**Exercise directions**
Only the lines with the string "agent" are needed; return each of them from the entries below.

**Available records**
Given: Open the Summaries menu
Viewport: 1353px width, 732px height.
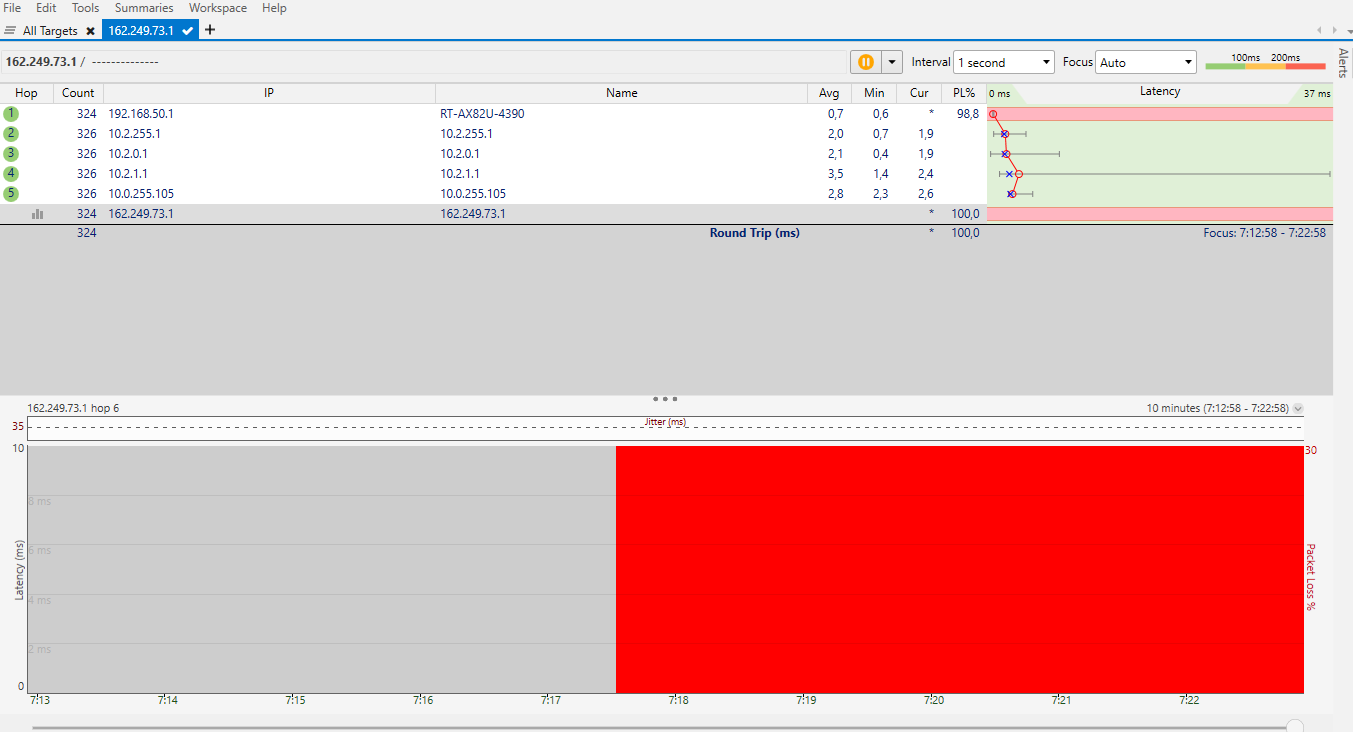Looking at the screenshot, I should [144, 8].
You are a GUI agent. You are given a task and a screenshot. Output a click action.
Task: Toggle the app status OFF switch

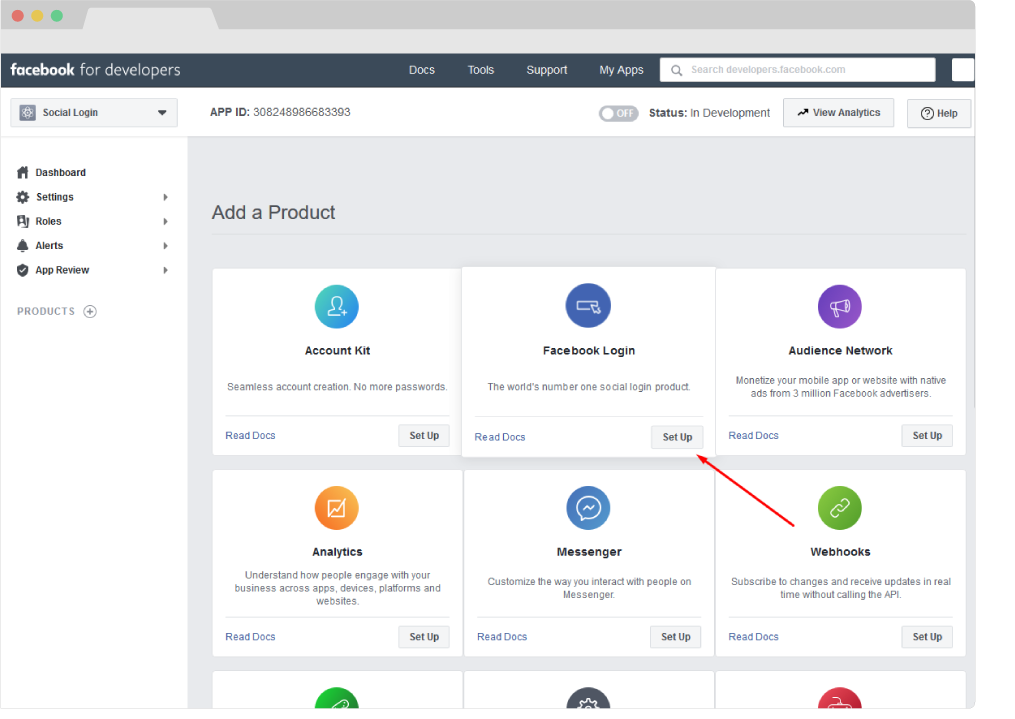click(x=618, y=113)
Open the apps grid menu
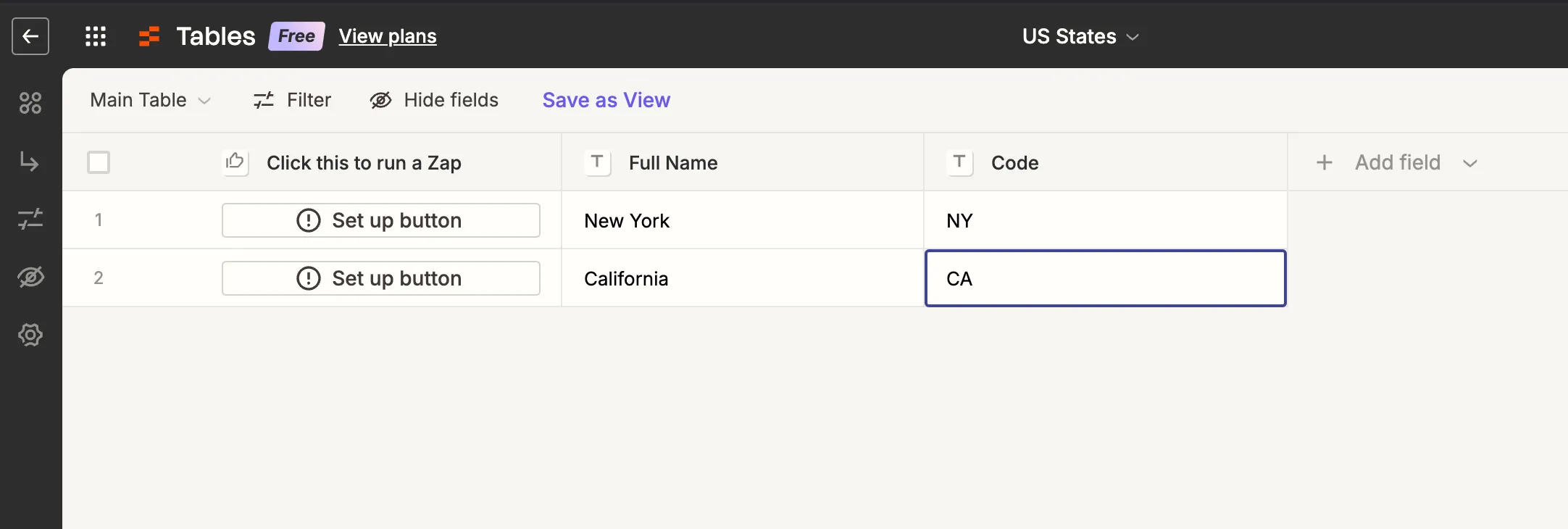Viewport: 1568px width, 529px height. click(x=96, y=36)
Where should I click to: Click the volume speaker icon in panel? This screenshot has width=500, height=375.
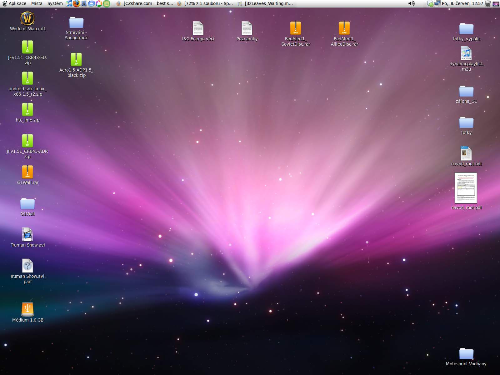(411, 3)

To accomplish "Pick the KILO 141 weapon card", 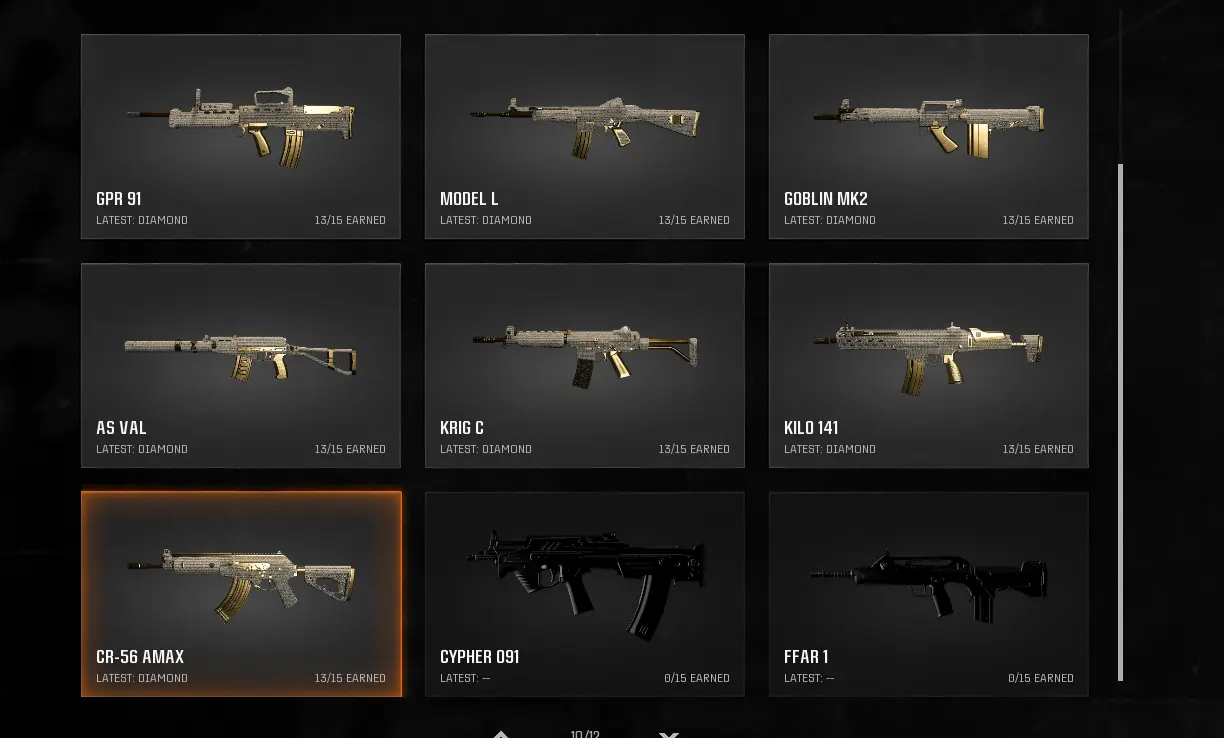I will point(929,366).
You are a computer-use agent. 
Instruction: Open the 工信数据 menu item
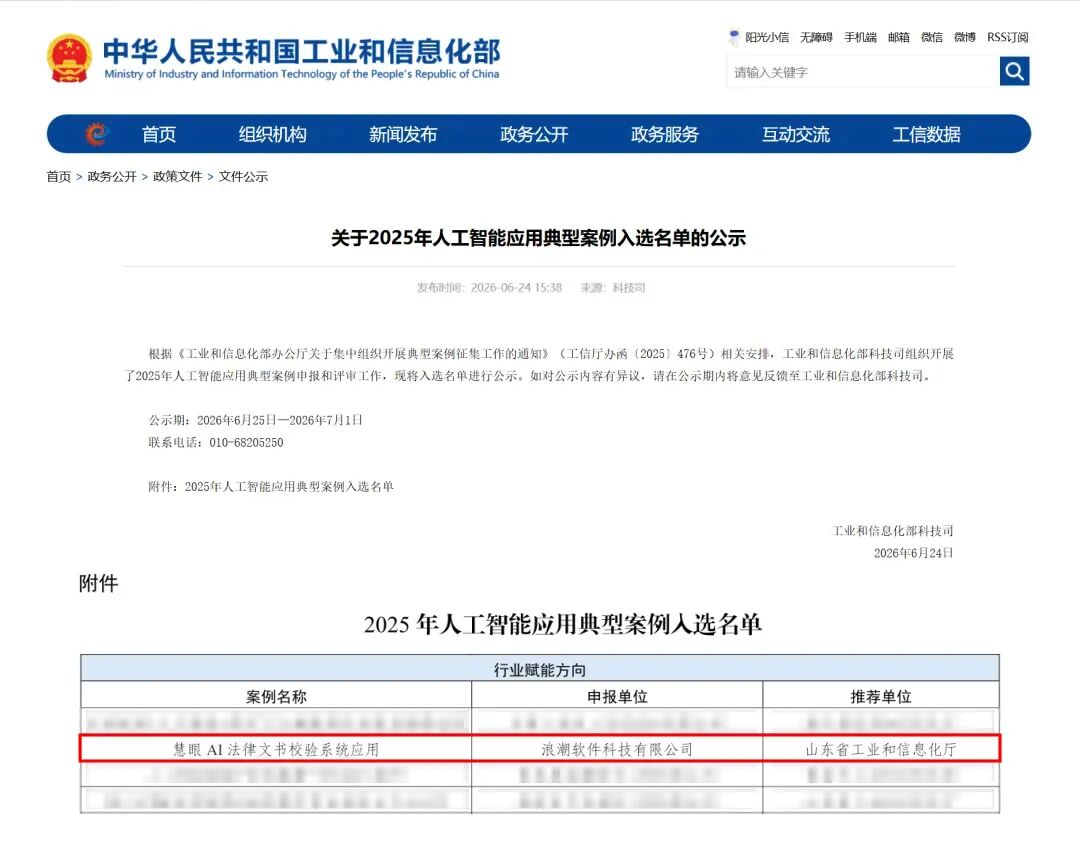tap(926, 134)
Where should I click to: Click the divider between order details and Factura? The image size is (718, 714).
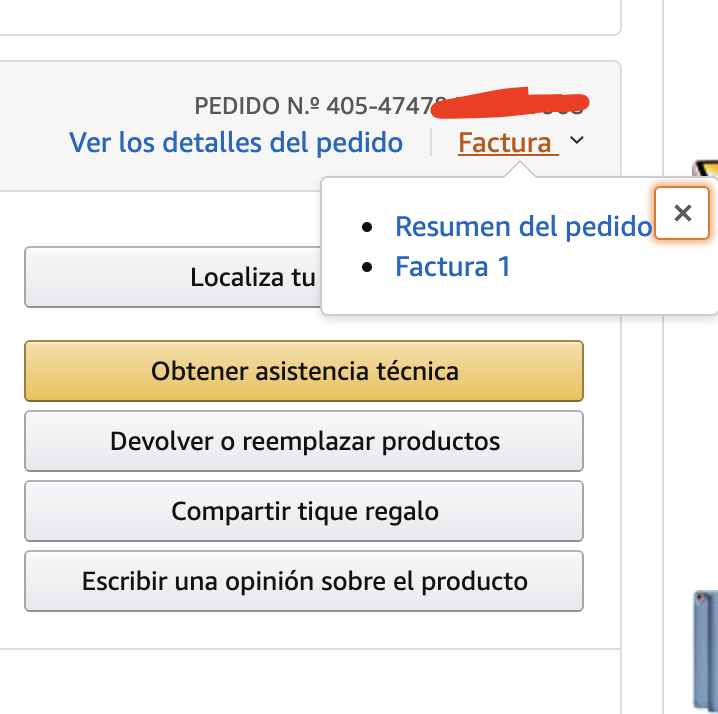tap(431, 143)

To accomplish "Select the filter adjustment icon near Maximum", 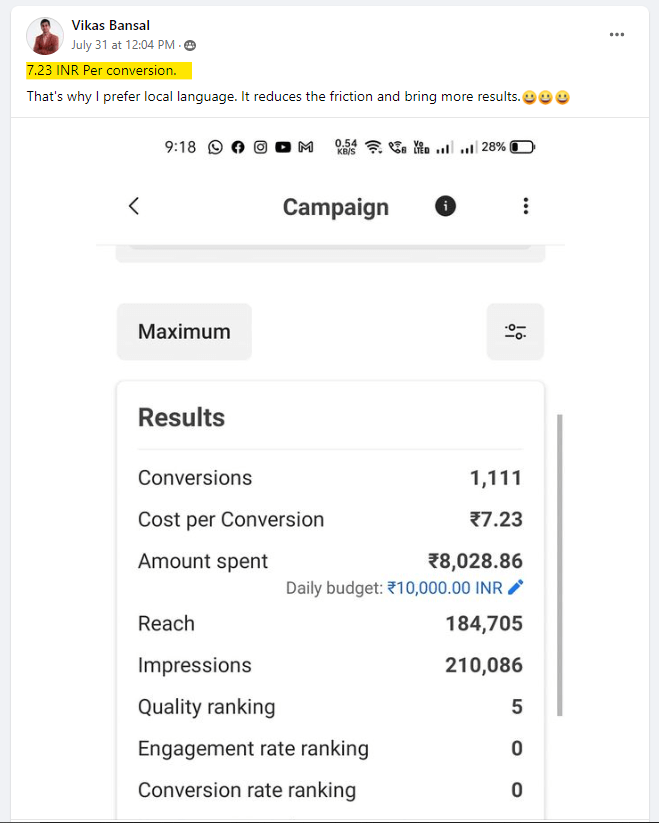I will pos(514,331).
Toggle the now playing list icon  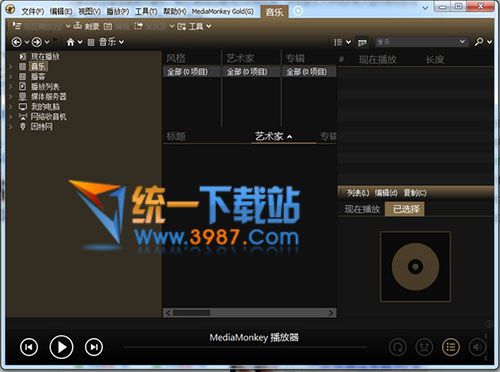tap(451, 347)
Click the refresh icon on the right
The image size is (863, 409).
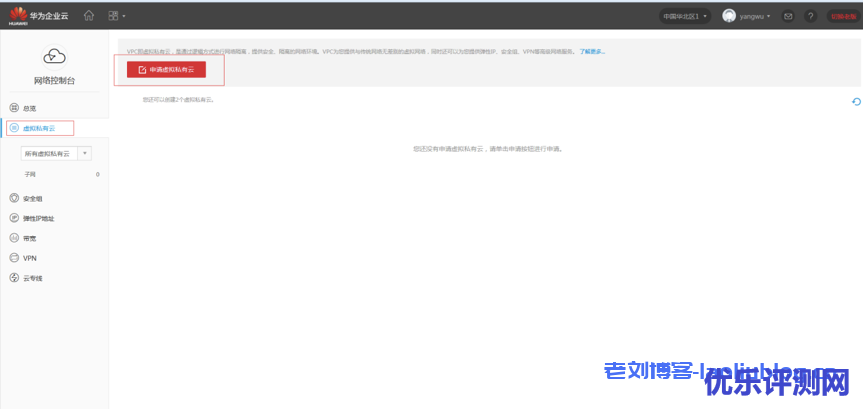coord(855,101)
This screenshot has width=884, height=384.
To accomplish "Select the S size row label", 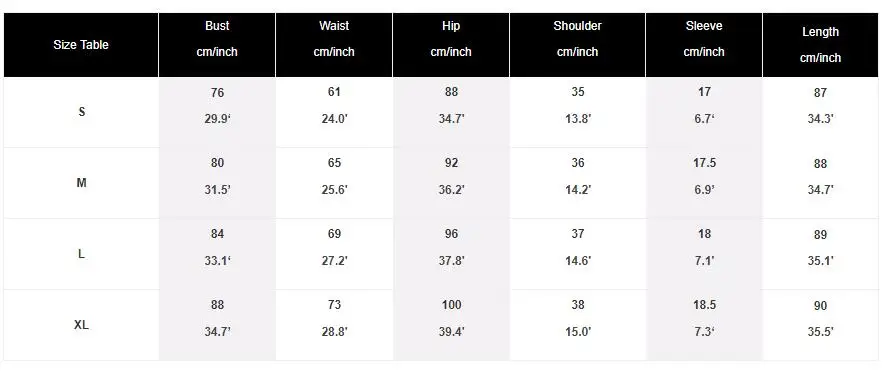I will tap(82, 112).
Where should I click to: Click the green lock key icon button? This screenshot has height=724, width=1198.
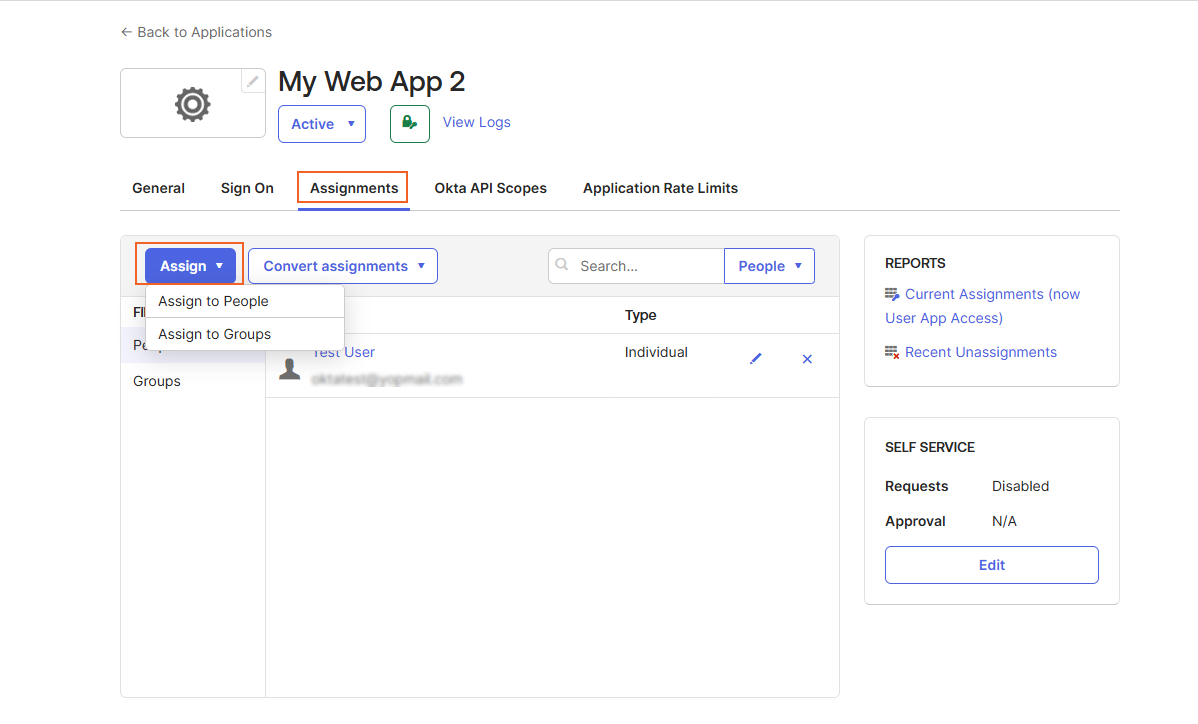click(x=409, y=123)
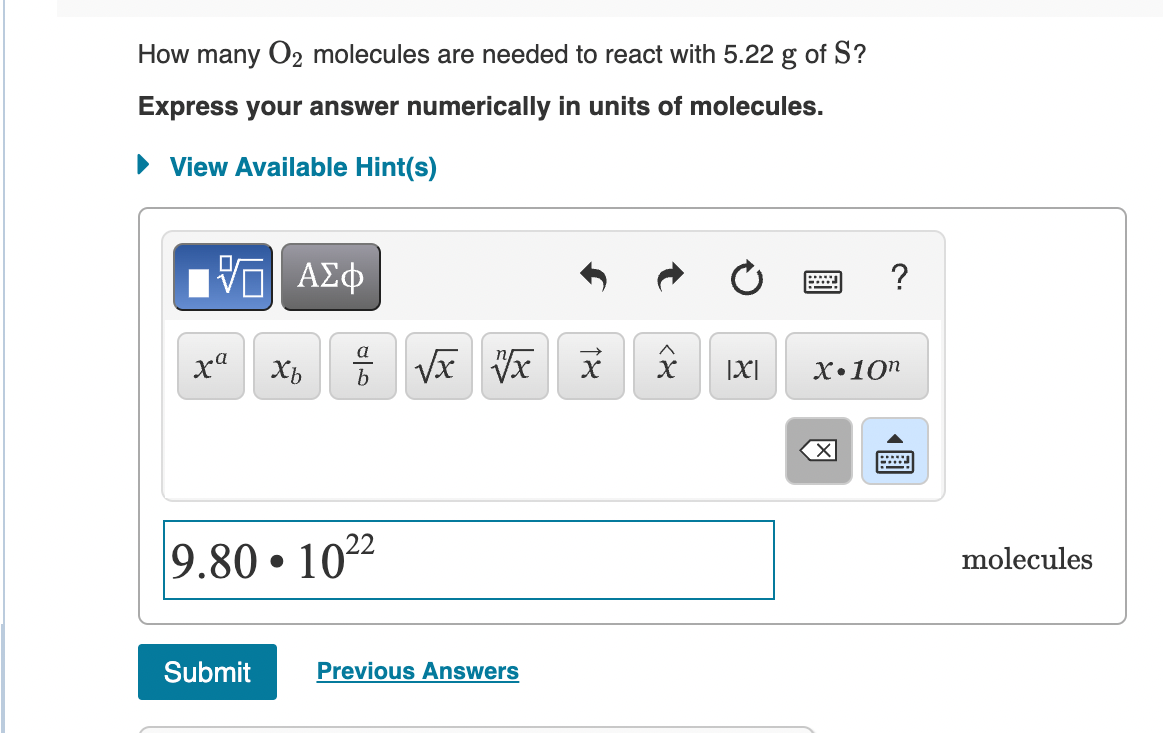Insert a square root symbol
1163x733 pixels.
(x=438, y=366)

**Response box**
You are a GUI agent. You are given a task and a screenshot. Output a click action.
You are a computer-use agent. 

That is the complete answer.